Merkel, although trained as a physicist and possessed of a steel-trap mind,
speaks of the euro in similarly treacly ways. ‘At its heart, the crisis of the
euro is a crisis of trust,’ she said recently. But she thinks ‘trust’ is
something vaporous and subjective, like a whimsy. Investors see it as something
-physical and verifiable, like the density of a gas.
Europeans have
never really been able, even after long explanation, to understand that the
essence of British Euroscepticism is constitutional, not economic. One of the
crazier aspects of the run-up to this European summit is the articles in
various continental publications suggesting carrots in exchange for which
parliament might allow an increase in the EU budget. A salary freeze for
Brussels officials, perhaps? New EU-funded programmes in the UK? This approach
works where the argument is over costs. But in Britain the argument is over
sovereignty. A bigger budget will allow the EU to provide what Walter Bagehot
called the dignified part of government. A smaller budget simply means charging
Britons a bit less to take their sovereignty away.
Germany, however,
lacks sovereignty to begin with. For historical reasons, it has developed the
habit of not governing itself, and its neighbours are shocked when it even
makes the pretence of doing so. (When Gerhard Schröder, for instance, said
during the Iraq war that Germany’s foreign policy would be made ‘in Berlin, and
only in Berlin’.) Germany cannot act forcefully on the international stage.
What it can do is guard vigilantly against people picking its pocket, something
of which the French have given them ample experience over the decades. That is
why the country is sceptical about eurobonds, debt instruments that would make all
Europeans in principle — and Germans in practice — responsible for debt run up
in any European country. As a matter of constitutional theory, Germany’s
opposition is warranted. Since Germans did not incur Greek or Spanish or
Italian debt, they cannot pay it. That would be taxation without
representation. These are the sort of airtight points that Merkel tends to make
at European summits shortly before she makes concessions.
Merkel was quoted
in one recent newspaper profile as saying that eurobonds ‘would turn mediocrity
into Europe’s yardstick’. She constantly suspects economists and other
interlocutors of trying to trick her out of her debt-cutting virtue. The key to
her majority is that her party abhors all ‘mutualisation’ of debt in principle
but consents to it in practice. Her opposition has never been able to get this
point across. Green leader Jürgen Trittin has recently accused her of approving
eurobonds ‘through the back door’.
In June, Merkel
agreed to use the European Union’s rescue fund, the European Stability
Mechanism (ESM), to recapitalise banks. This autumn, though, she and the
leaders of other triple-A-rated countries tried to renege on the agreement.

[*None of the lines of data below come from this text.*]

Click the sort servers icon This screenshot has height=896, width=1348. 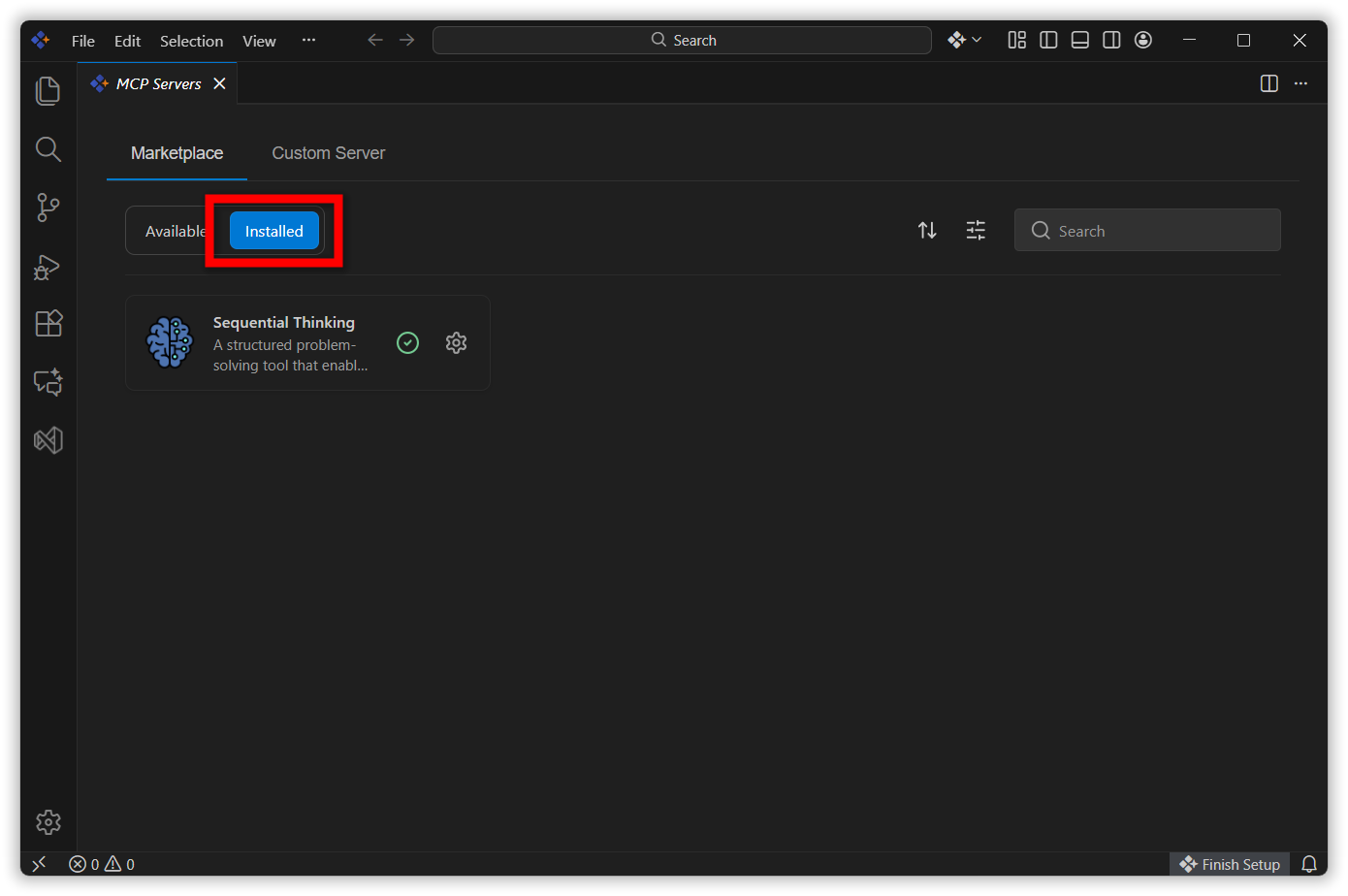point(927,230)
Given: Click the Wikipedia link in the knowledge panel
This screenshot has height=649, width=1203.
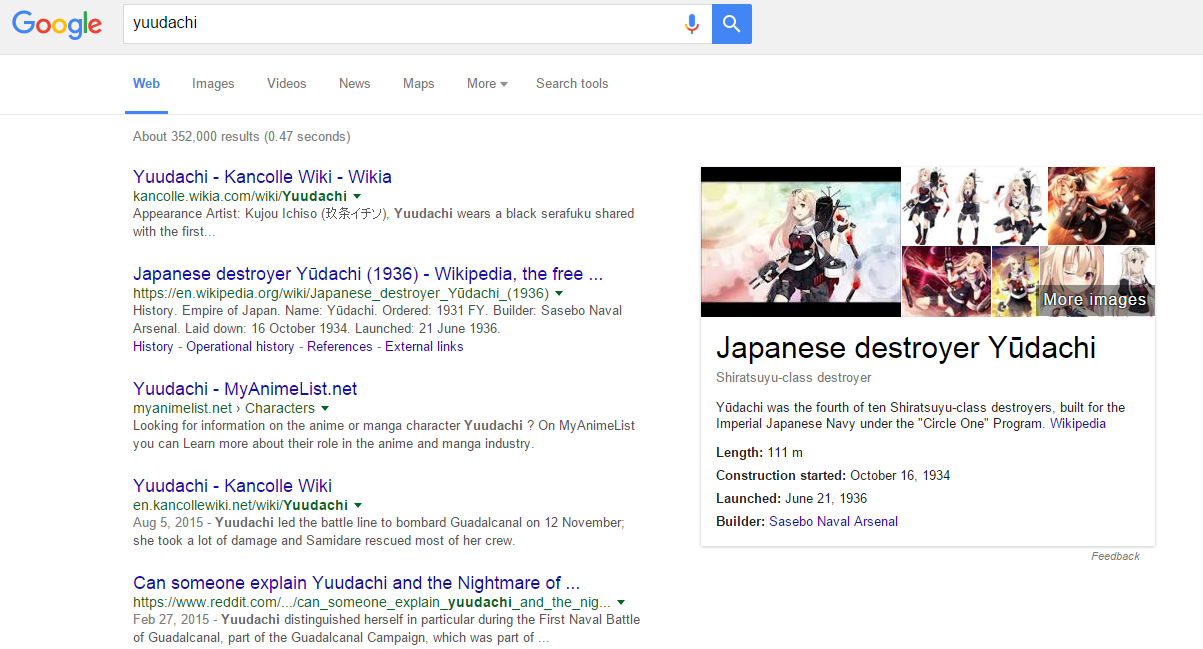Looking at the screenshot, I should tap(1077, 423).
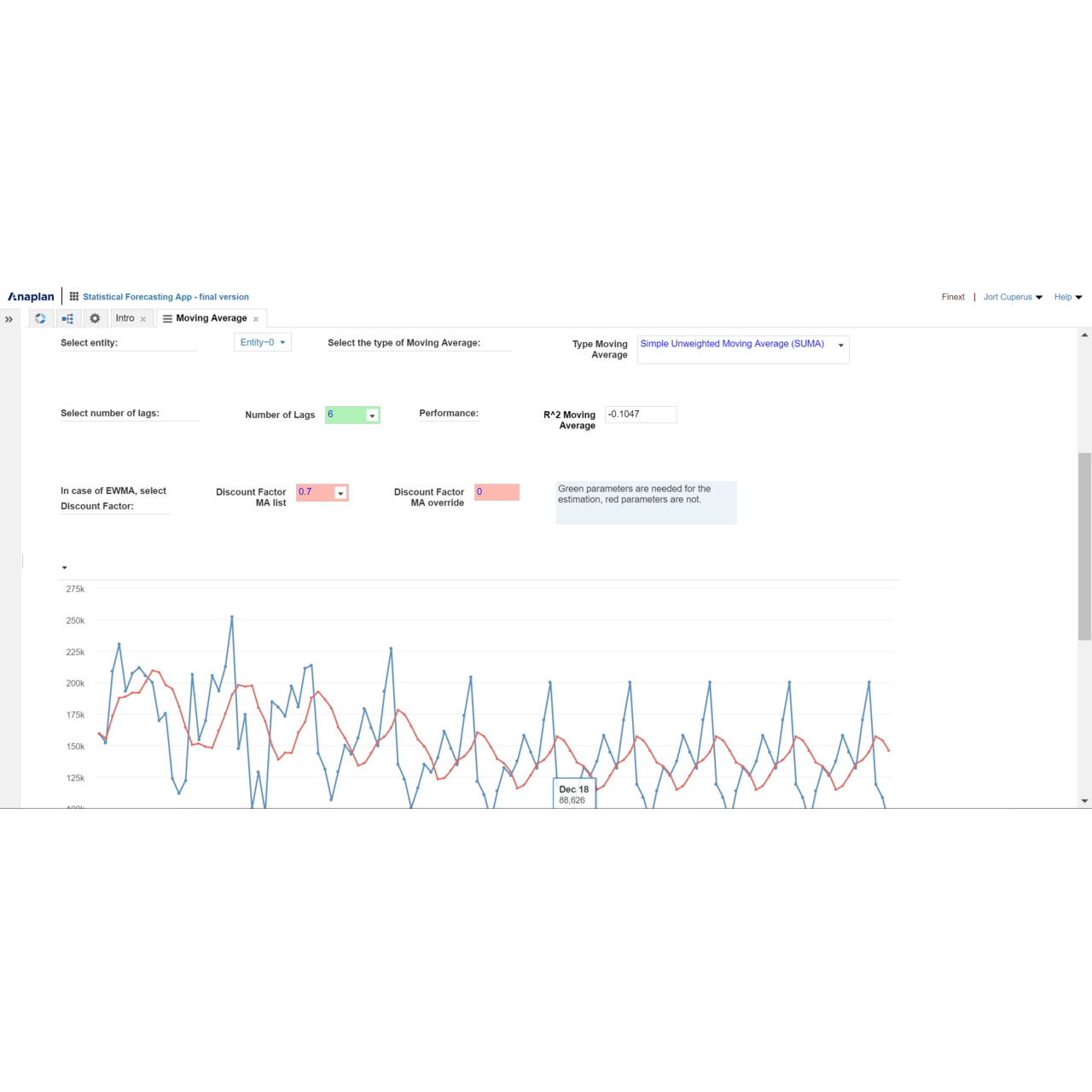Open the Help menu

click(x=1067, y=297)

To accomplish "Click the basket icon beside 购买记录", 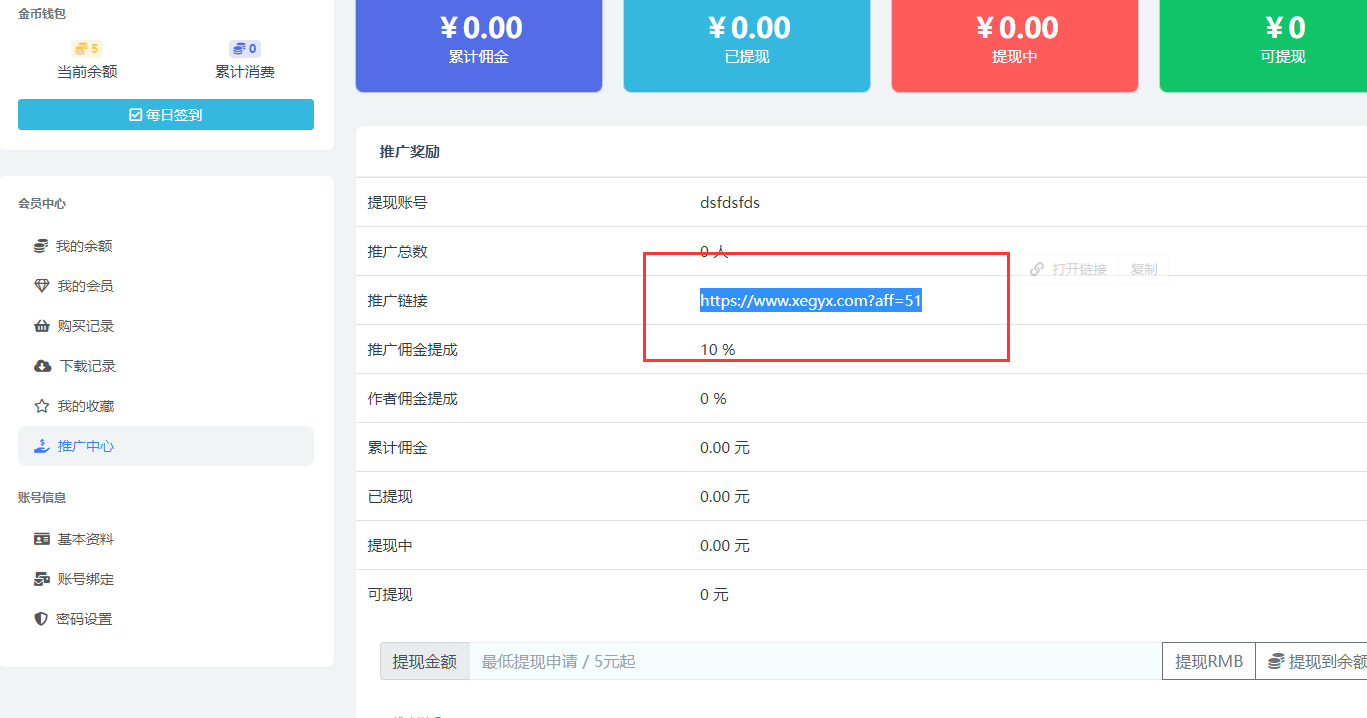I will pos(41,326).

Yes, they would bail out troubled banks, but not banks that have already been
bailed out. That dampened Irish hopes of getting out from under a mountain of
debt. Evidence of the rapport the Irish business press has developed with Mrs
Merkel includes this editorial in Dublin’s Sunday Business Post:
‘The politics for our government of putting money into our banks is bad enough
— imagine how it plays in Westphalia or Munich.’ A cold-eyed and true
assessment.
Germany wants to
provide other governments with solidarity, not welfare, even if, to Anglo-Saxon
ears, the former is just a euphemism for the latter. The upshot of the euro
crisis will be some kind of fiscal union, but what fiscal union means is not
clear. Germany believes it means sending tax inspectors to Thessaloniki.
Brussels believes it means sending cheques to Thessaloniki. In the October parliamentary
debate on the euro, Merkel said: ‘We are of the opinion — and I speak for the
whole of the German government on this — that we could go a step further by
giving Europe real rights of intervention in national budgets.’ That is why
Anglo-German relations are in for a rough patch. Some EU countries will be able
to swallow this. Britain will not be one of them. It is the newest tragedy of
German history that the rules of 21st-century sovereignty are being set largely
by a country that has little sovereignty to lose.